De RAAD van de gemeente Dordrecht;

 

gezien het voorstel van het college van Burgemeester en Wethouders van 18 april 2017, kenmerk SBC/1837008;

 

gelet op artikel 150 van de Gemeentewet en afdeling 3.4 van de Algemene wet bestuursrecht;

 

b e s l u i t :

 

vast te stellen de navolgende

Participatie- en inspraakverordening Dordrecht

HOOFDSTUK 1 BEGRIPSOMSCHRIJVINGEN

Artikel 1 Begripsomschrijvingen

In deze verordening wordt verstaan onder:

  • a.

    participatie: het in een vroeg stadium en op interactieve wijze betrekken van ingezetenen en belanghebbenden bij de voorbereiding en ontwikkeling van gemeentelijk beleid en gemeentelijke kaders en bij de uitvoering van projecten;

  • b.

    ingezetene: ieder die met een adres in de gemeente Dordrecht is ingeschreven in de gemeentelijke basisadministratie persoonsgegevens;

  • c.

    belanghebbende: een natuurlijk - of rechtspersoon wiens belang rechtstreeks bij een besluit betrokken is;

  • d.

    raadplegen: het gelegenheid geven aan ingezetenen en belanghebbenden om ideeën, wensen en meningen naar voren te brengen of voorkeuren aan te geven die bij de beleidsvorming of de uitvoering worden betrokken;

  • e.

    adviseren: een antwoord geven door belanghebbenden en ingezetenen op een door een bestuursorgaan geformuleerde vraag, of uit eigener beweging;

  • f.

    coproduceren: het door gemeente en daartoe uitgenodigde deelnemers in gezamenlijk overleg ontwikkelen van een plan met inachtneming van vooraf meegegeven kaders;

  • g.

    inspraak: het kenbaar maken van een zienswijze aan het bestuur over een voorgenomen besluit of een beleidsvoornemen;

  • h.

    beleidsvoornemen: het voornemen van het bestuursorgaan tot het vaststellen of wijzigen van beleid;

  • i.

    inspraakprocedure: de wijze waarop de inspraak gestalte wordt gegeven;

  • j.

    het college: het college van burgemeester en wethouders van Dordrecht;

  • k.

    Bestuursorgaan: het bestuursorgaan dat bevoegd is om over participatie of inspraak een besluit te nemen.

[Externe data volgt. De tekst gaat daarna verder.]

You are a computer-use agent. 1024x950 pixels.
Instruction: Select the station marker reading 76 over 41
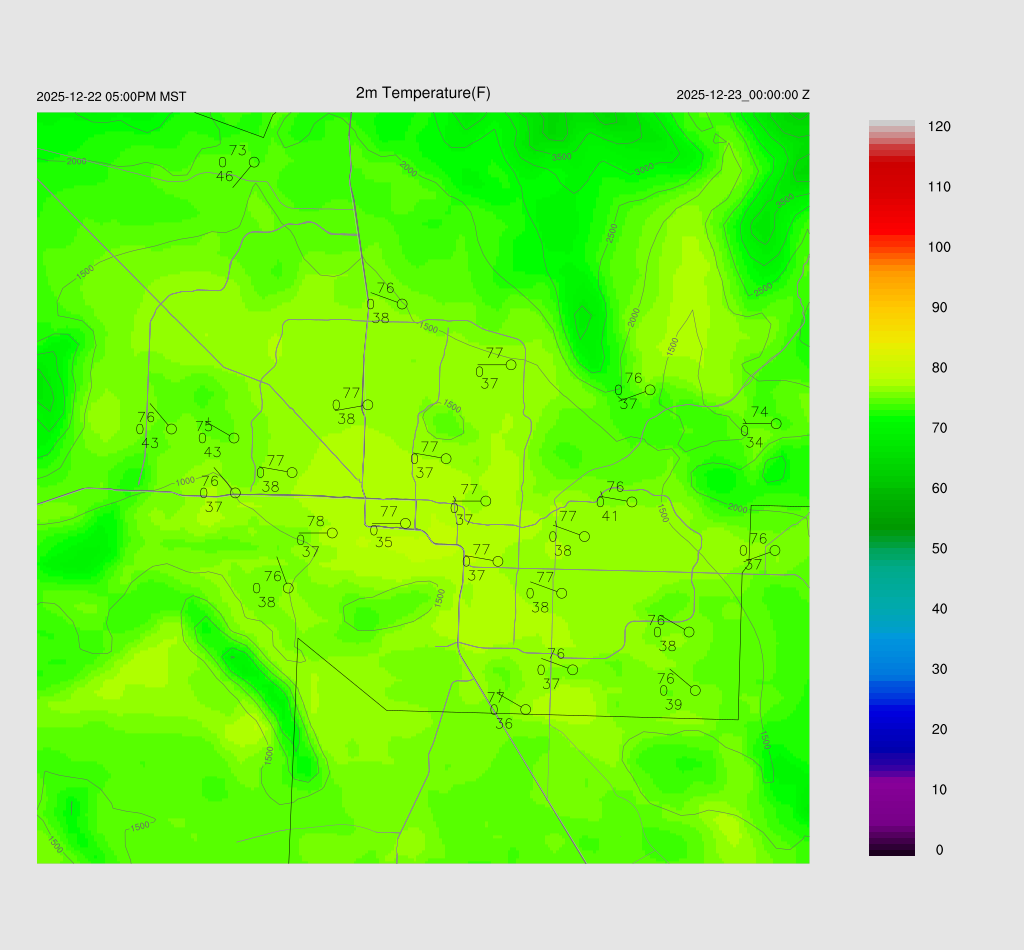(x=631, y=502)
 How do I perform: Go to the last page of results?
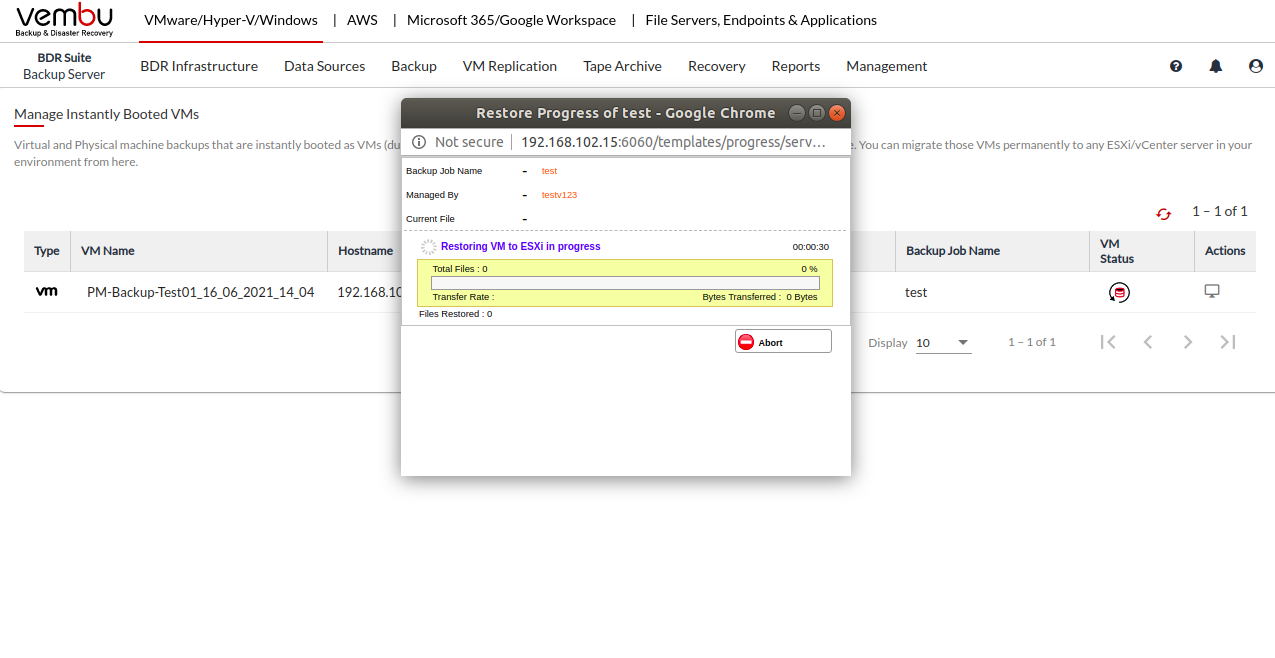pos(1228,342)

HOOFDSTUK 2 ALGEMENE BEPALINGEN

Artikel 2 Reikwijdte verordening

Deze verordening is van toepassing op de voorbereiding en ontwikkeling van gemeentelijk beleid en gemeentelijke kaders, op voorgenomen besluiten van het bestuur en op de uitvoering van projecten.

Artikel 3 Afbakening participatie en inspraak

  • 1.

    Participatie en inspraak zijn in beginsel mogelijk op alle terreinen van gemeentelijk bestuur.

  • 2.

    Inspraak wordt verleend als de wet daartoe verplicht of als specifieke overwegingen hiertoe aanleiding geven.

  • 3.

    Cumulatie van participatie en inspraak wordt in beginsel vermeden.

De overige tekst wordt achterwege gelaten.